Start of Data excerpts
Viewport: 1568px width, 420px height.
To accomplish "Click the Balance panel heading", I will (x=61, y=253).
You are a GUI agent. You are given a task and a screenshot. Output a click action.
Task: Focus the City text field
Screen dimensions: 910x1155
End of Data excerpts
Start of Data excerpts
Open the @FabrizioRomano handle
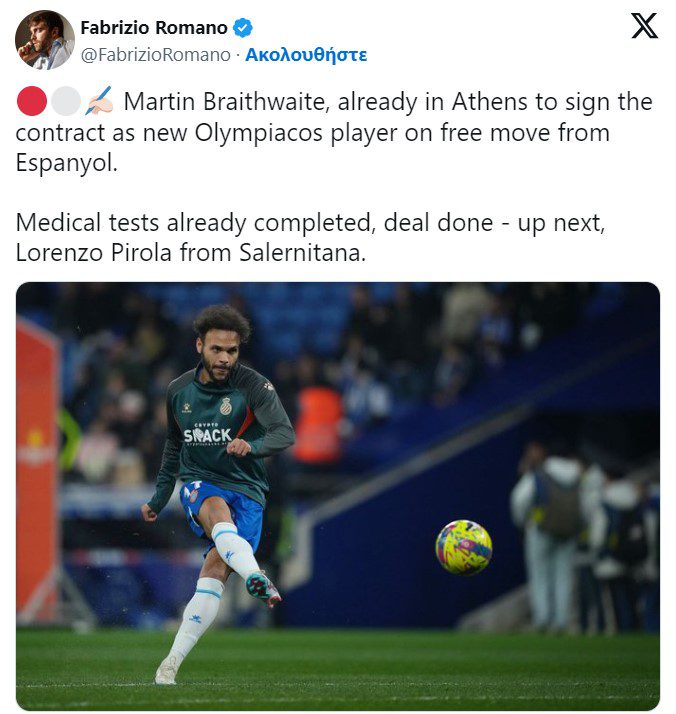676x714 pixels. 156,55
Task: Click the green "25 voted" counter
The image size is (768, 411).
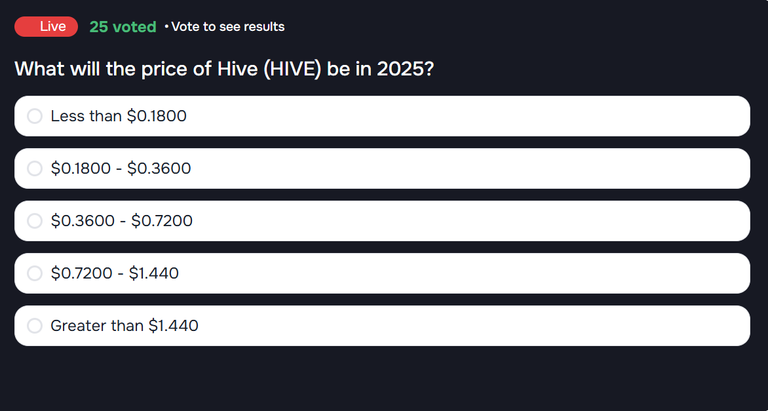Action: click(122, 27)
End of Data excerpts
Start of Data excerpts
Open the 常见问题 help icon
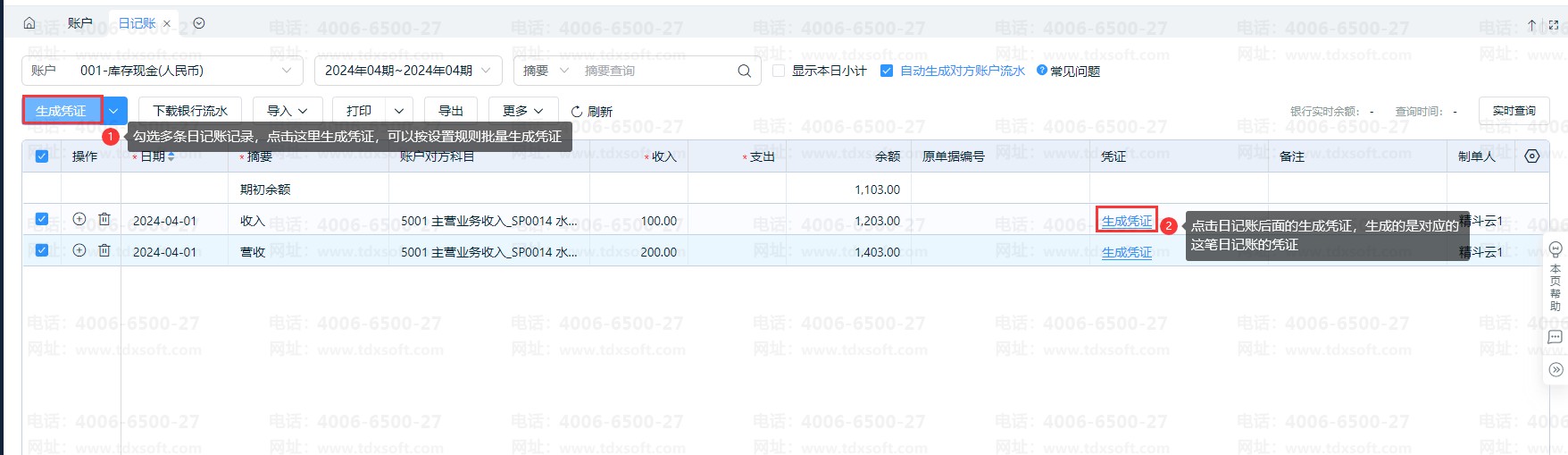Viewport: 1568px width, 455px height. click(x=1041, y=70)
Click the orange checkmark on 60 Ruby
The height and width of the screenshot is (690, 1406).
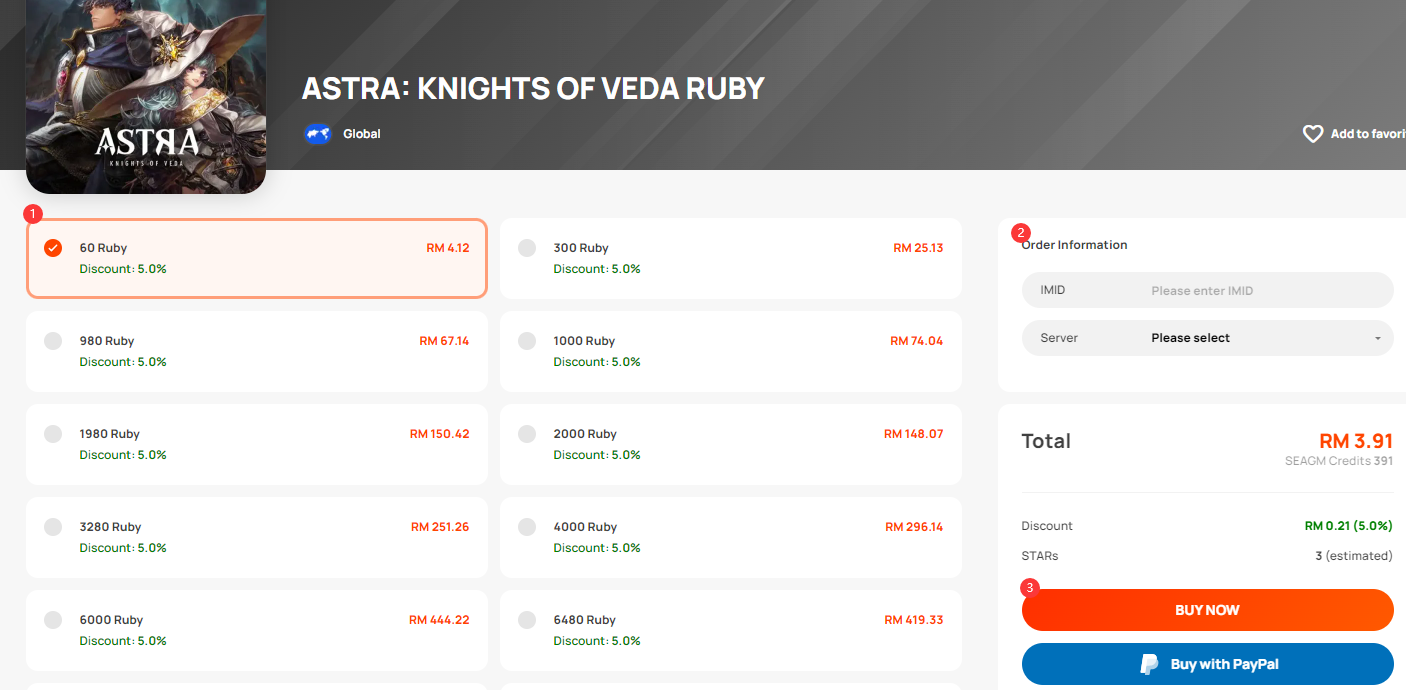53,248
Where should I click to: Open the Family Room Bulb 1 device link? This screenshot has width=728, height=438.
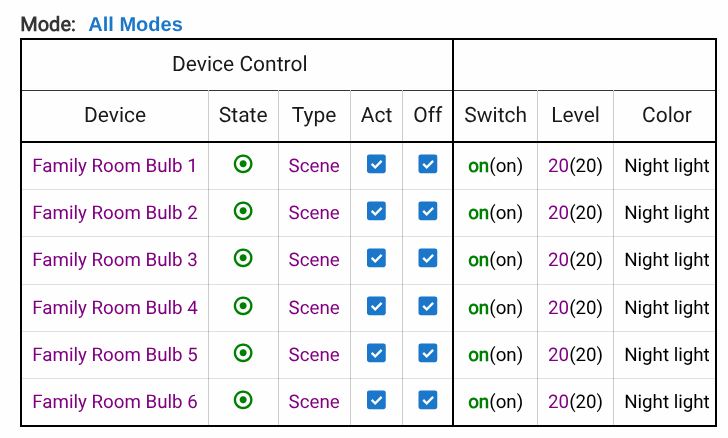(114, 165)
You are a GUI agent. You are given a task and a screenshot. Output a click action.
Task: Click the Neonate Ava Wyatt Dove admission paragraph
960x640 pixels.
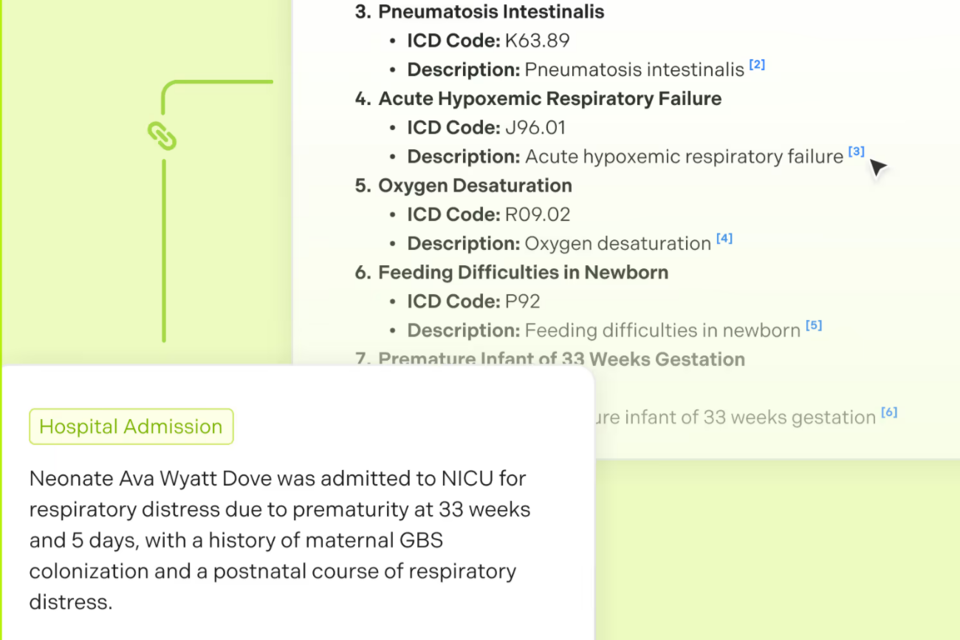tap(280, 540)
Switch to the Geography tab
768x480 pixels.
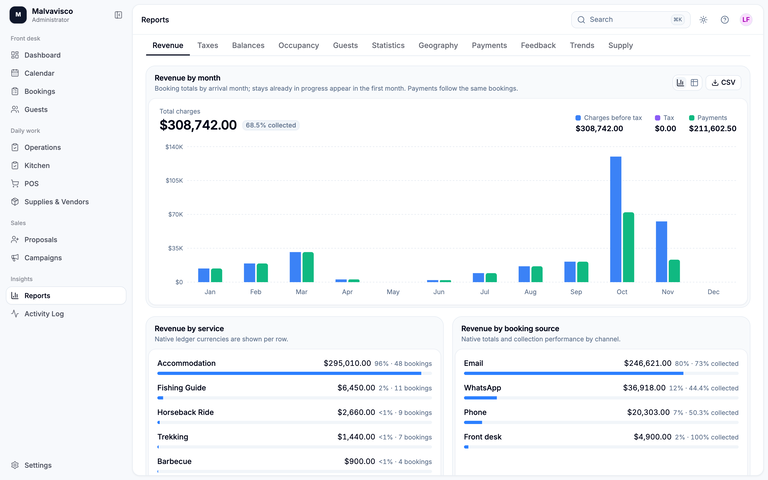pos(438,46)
End of Data excerpts
## Work to be completed:
Write down, word for word, the lines above from the one containing "Task: Focus the City text field" through the one containing "Screen dimensions: 910x1155", both ends included.

## Exercise solution:
Task: Focus the City text field
Screen dimensions: 910x1155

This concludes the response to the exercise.